▸ **DOCUMENT SEGMENT**
════════════════════

How do you come to this conclusion? I remember a few years back I could go into BB and buy a VHS player for $30, a DVD player for $80, or a combo deck for $120. Not exact numbers of course but still roughly what they were. Why would anyone have bought the combo deck if they likely already owned a VHS player and were primarily interested in a DVD player?

30XS955 User
02-10-08, 05:35 PM
yes. toshiba is trying to destroy the hd market. it all makes sense now. they're sitting in their gigantic offices and big evil chairs with their hairless cats, plotting the demise of HDM.

No, you misunderstand. I was quoting Jeff up above, those are his words not mine.

kluken
02-10-08, 05:38 PM
Guys HDM is not competing against each other it is competing against downloads. Five years from now, if Apple and Microsoft has its way, You will have a cable box, xbox, apple tv, etc that will give you HD movies on demand. Will they look good compared to HDM? NO. will the public care that much? NO. $3.99 rental and Cars looks great on the 37-42 inch HD set.

I really am afraid that the battle that we are all watching is the wrong battle. No matter who wins the war will be lost.

════════════════════

▸ **PROVIDED INFORMATION**
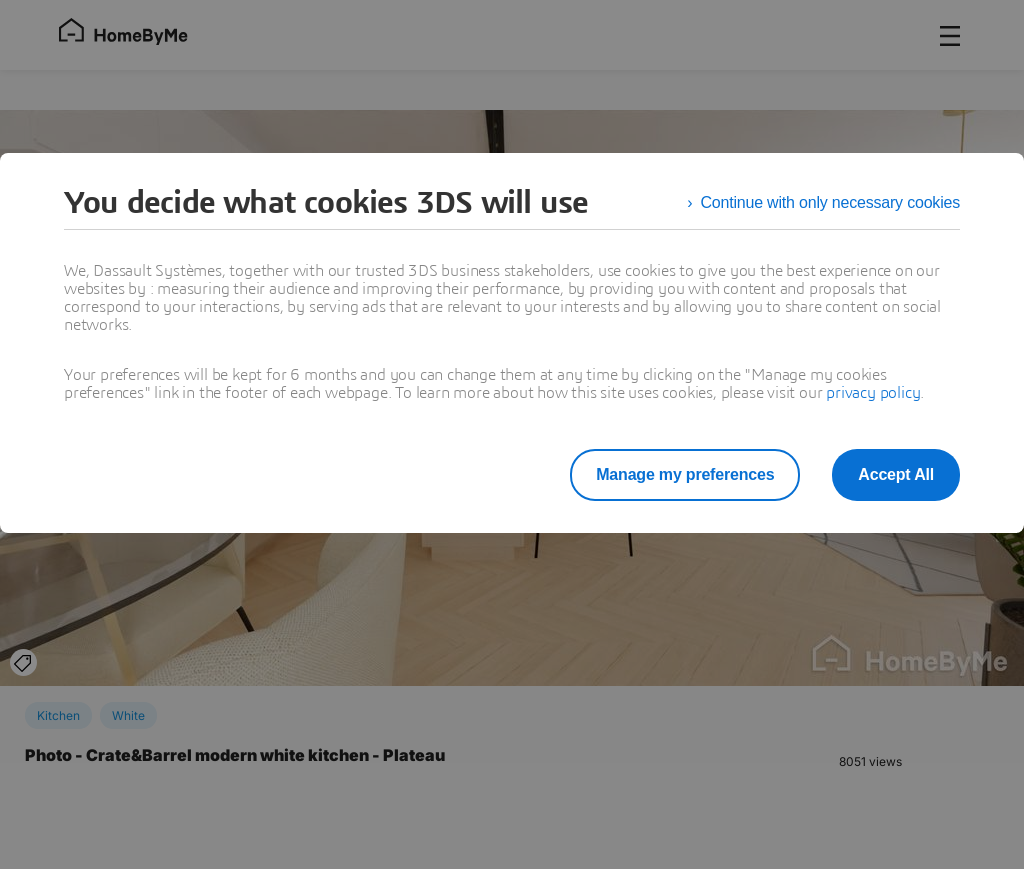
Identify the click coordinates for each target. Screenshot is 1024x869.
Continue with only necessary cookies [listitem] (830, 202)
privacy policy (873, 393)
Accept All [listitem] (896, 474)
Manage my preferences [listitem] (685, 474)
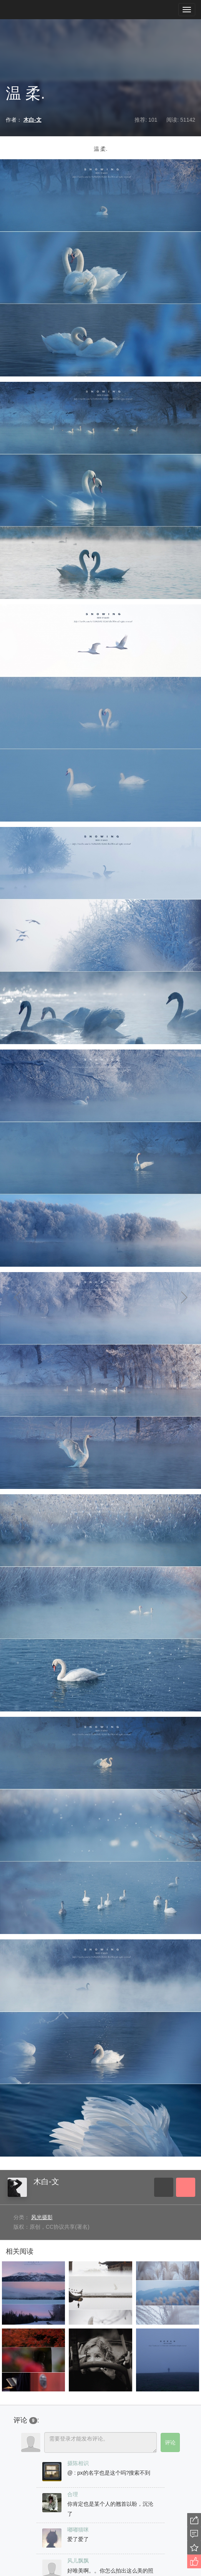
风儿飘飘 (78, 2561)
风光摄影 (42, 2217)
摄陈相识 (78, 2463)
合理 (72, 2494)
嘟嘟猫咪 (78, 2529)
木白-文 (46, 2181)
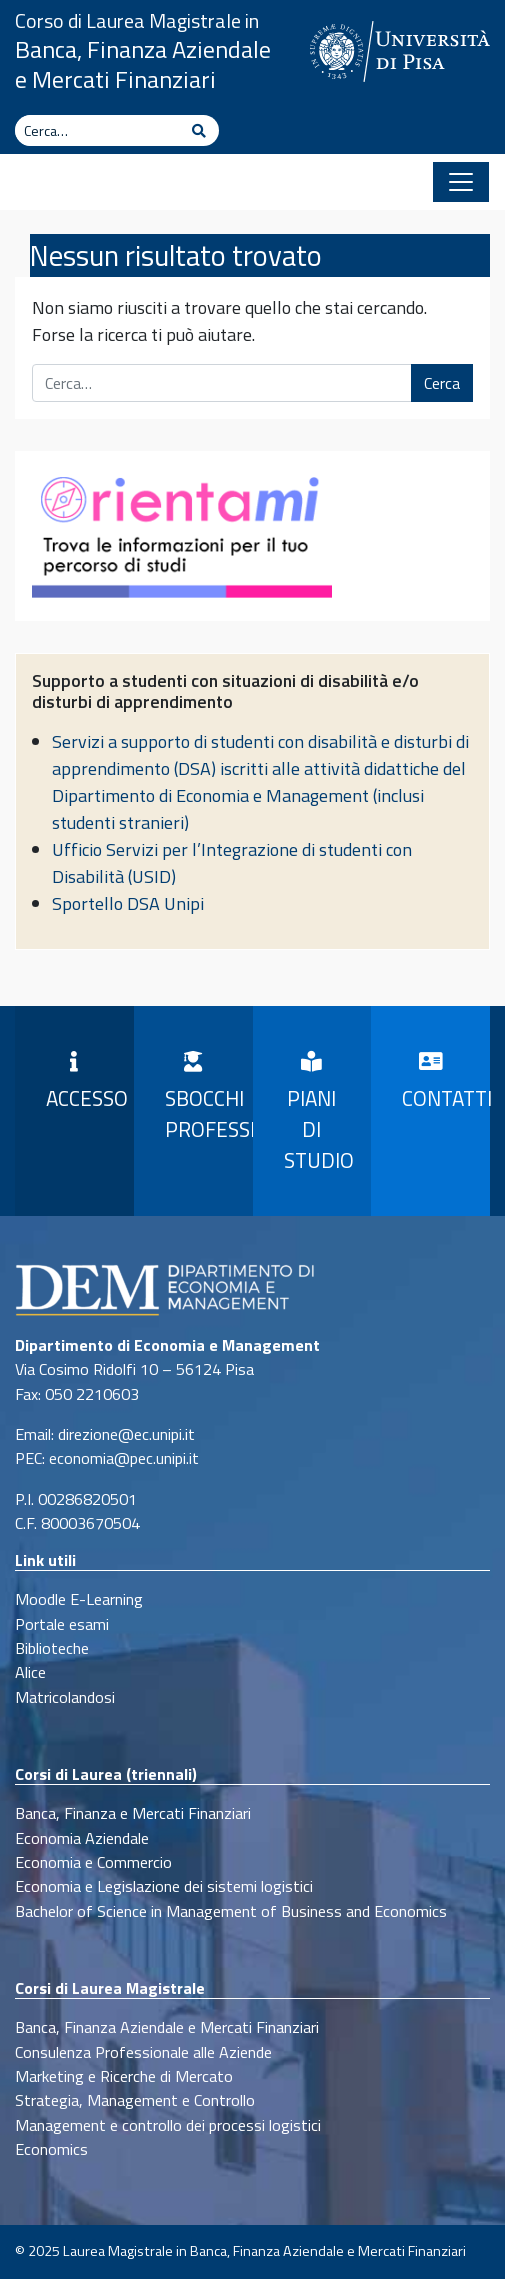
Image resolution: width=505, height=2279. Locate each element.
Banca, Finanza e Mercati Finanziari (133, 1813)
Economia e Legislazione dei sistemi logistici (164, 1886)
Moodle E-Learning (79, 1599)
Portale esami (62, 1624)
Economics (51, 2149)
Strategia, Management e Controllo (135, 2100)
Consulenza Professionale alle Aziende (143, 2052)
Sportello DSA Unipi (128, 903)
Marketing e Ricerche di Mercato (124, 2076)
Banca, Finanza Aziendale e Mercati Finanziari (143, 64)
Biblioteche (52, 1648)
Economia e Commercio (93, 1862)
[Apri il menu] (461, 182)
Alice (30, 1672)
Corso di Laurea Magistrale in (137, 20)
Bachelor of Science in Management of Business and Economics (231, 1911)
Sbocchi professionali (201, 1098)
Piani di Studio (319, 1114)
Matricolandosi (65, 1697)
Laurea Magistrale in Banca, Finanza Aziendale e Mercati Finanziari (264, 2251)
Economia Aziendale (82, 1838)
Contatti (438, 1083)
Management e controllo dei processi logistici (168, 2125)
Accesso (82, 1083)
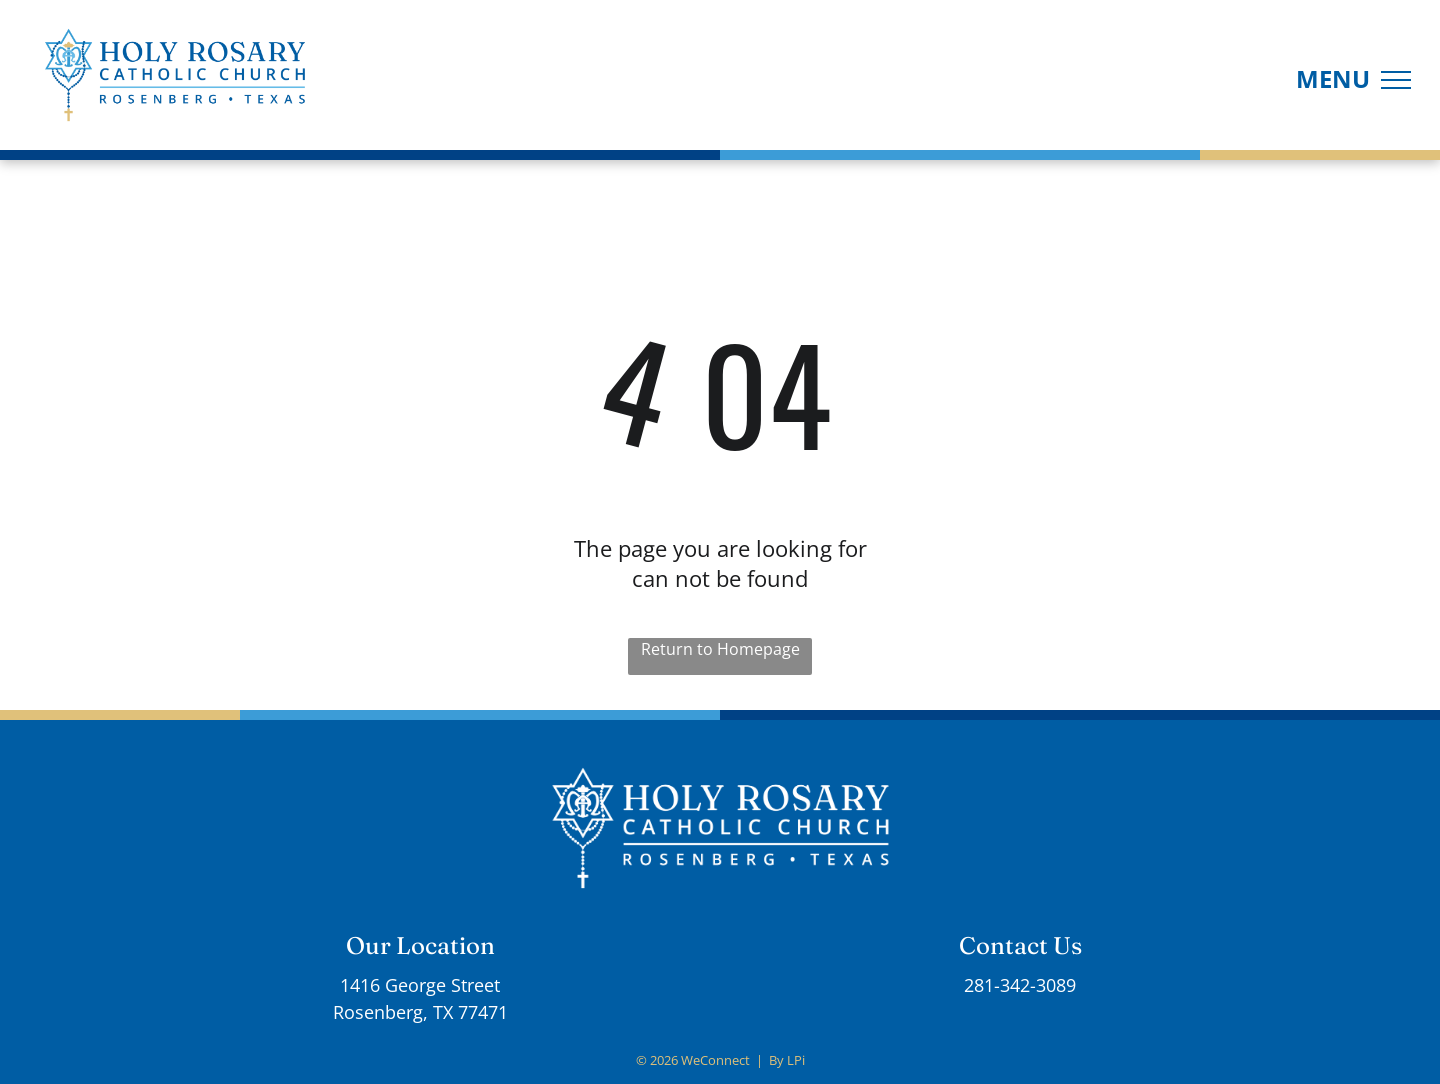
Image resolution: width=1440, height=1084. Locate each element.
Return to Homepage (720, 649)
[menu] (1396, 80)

════════════════════

Please list every dollar amount in the forum thread, with the item each one is the price of. The material has no connection to the forum thread.

▸ **SOLUTION TO THIS TASK**
- $30: a VHS player
- $80: a DVD player
- $120: a combo deck
- $3.99: a rental